Collection entries:
==*==
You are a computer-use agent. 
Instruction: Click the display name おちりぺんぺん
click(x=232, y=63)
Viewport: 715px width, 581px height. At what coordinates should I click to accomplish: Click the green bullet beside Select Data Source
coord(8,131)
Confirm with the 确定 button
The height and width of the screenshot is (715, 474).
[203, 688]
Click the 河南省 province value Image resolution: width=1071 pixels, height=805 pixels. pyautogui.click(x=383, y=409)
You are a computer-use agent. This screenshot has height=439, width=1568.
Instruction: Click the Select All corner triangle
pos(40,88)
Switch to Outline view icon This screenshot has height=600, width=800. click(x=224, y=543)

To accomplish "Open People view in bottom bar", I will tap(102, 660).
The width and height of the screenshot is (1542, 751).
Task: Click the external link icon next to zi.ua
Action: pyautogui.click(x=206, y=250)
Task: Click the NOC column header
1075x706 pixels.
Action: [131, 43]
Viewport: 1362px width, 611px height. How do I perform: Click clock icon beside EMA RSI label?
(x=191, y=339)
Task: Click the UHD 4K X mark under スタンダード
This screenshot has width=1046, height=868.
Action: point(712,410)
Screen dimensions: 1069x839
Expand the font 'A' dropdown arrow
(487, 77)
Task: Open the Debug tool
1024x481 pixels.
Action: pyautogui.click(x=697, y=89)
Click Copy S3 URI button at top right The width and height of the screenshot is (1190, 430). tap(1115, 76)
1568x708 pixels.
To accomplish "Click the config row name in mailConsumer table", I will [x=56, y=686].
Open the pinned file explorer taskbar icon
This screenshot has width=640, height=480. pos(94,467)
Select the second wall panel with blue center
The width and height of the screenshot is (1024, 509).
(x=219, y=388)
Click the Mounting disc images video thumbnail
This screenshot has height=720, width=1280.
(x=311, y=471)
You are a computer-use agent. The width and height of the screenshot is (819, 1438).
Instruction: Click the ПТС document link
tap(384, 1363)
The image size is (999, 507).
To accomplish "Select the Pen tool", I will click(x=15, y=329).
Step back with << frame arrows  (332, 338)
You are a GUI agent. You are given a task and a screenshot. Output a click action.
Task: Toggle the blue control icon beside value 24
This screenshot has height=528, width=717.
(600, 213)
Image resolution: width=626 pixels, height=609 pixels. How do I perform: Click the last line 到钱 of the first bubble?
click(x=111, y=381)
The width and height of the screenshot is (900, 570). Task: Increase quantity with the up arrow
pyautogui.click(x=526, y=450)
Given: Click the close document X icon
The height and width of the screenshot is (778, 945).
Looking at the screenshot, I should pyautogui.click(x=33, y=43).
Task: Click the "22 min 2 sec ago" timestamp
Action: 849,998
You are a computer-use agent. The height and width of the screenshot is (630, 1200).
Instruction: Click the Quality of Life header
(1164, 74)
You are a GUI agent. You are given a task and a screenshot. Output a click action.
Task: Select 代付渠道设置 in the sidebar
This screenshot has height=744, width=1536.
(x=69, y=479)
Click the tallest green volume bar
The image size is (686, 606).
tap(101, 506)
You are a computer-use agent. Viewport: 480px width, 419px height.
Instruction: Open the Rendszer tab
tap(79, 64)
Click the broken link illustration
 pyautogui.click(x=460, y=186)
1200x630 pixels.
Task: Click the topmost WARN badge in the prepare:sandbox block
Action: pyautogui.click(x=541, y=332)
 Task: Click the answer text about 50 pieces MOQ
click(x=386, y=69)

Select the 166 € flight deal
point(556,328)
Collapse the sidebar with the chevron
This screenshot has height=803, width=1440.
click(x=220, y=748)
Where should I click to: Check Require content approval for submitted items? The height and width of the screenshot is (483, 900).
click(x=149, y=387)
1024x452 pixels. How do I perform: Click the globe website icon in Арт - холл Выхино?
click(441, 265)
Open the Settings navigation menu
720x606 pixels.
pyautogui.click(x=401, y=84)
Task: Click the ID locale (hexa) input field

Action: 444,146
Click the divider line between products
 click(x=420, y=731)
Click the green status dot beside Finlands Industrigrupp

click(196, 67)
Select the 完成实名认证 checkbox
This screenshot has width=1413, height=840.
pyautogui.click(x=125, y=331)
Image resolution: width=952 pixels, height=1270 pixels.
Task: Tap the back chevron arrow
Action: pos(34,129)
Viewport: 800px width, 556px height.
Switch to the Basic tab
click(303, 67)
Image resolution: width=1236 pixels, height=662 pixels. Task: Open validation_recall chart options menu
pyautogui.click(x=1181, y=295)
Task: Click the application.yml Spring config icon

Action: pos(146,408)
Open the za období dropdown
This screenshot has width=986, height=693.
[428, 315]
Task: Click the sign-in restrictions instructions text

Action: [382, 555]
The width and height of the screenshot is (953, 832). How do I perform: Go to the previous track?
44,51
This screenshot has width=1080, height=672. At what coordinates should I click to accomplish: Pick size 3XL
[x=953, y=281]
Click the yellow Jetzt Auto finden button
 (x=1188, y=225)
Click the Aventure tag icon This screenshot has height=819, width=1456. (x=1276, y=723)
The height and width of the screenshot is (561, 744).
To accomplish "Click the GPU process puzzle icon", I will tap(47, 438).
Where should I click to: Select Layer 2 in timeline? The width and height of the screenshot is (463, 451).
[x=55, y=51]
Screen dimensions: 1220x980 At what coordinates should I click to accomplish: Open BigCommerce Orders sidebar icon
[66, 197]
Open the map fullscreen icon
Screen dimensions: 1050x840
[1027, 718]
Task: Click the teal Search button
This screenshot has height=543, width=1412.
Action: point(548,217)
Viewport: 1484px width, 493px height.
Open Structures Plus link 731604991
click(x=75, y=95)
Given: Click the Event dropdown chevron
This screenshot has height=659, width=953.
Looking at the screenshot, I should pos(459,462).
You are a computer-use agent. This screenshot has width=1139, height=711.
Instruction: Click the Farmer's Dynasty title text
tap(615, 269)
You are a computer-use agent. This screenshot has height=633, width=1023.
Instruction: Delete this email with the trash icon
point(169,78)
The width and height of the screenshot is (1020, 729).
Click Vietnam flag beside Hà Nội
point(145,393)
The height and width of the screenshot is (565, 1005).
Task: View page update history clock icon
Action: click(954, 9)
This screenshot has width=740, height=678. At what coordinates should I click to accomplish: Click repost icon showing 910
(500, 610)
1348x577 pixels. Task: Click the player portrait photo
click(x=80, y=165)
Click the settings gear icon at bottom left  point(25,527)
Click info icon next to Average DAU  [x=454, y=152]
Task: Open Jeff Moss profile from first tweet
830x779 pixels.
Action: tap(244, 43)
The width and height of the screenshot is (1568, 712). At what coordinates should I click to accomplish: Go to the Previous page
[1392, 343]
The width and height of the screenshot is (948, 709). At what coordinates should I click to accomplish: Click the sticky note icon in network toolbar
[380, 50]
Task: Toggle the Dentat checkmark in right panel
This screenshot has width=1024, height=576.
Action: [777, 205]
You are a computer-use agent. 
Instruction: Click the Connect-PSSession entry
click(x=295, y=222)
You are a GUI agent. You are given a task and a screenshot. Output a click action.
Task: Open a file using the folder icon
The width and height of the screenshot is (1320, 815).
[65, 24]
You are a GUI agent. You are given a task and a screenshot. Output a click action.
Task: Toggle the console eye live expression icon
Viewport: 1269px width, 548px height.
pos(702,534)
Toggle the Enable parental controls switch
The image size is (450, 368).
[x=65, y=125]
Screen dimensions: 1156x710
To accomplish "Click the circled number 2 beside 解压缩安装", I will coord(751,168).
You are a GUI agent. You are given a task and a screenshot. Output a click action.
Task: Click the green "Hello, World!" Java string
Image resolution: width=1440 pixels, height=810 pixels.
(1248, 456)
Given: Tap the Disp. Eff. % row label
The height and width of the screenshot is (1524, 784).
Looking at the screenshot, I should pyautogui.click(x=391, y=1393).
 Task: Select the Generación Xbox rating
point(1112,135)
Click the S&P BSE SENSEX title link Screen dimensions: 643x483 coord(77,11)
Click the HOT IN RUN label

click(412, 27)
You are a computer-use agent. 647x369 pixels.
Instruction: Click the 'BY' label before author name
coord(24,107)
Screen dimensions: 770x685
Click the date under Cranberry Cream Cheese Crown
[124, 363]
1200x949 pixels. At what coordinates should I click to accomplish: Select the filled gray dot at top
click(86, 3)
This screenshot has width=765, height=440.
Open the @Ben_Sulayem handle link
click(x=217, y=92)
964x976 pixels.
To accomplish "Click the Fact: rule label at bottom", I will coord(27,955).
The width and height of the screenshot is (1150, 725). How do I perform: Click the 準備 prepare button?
==*==
▸ **Assignment**
Retype, exactly as shown, the lines from the one with "Screen dimensions: 770x685" through the end of the records.

▸ **Response for this exercise**
Screen dimensions: 770x685
Click the date under Cranberry Cream Cheese Crown
[124, 363]
1200x949 pixels. At what coordinates should I click to accomplish: Select the filled gray dot at top
click(86, 3)
This screenshot has width=765, height=440.
Open the @Ben_Sulayem handle link
click(x=217, y=92)
964x976 pixels.
To accomplish "Click the Fact: rule label at bottom", I will coord(27,955).
The width and height of the screenshot is (1150, 725). How do I perform: Click the 準備 prepare button?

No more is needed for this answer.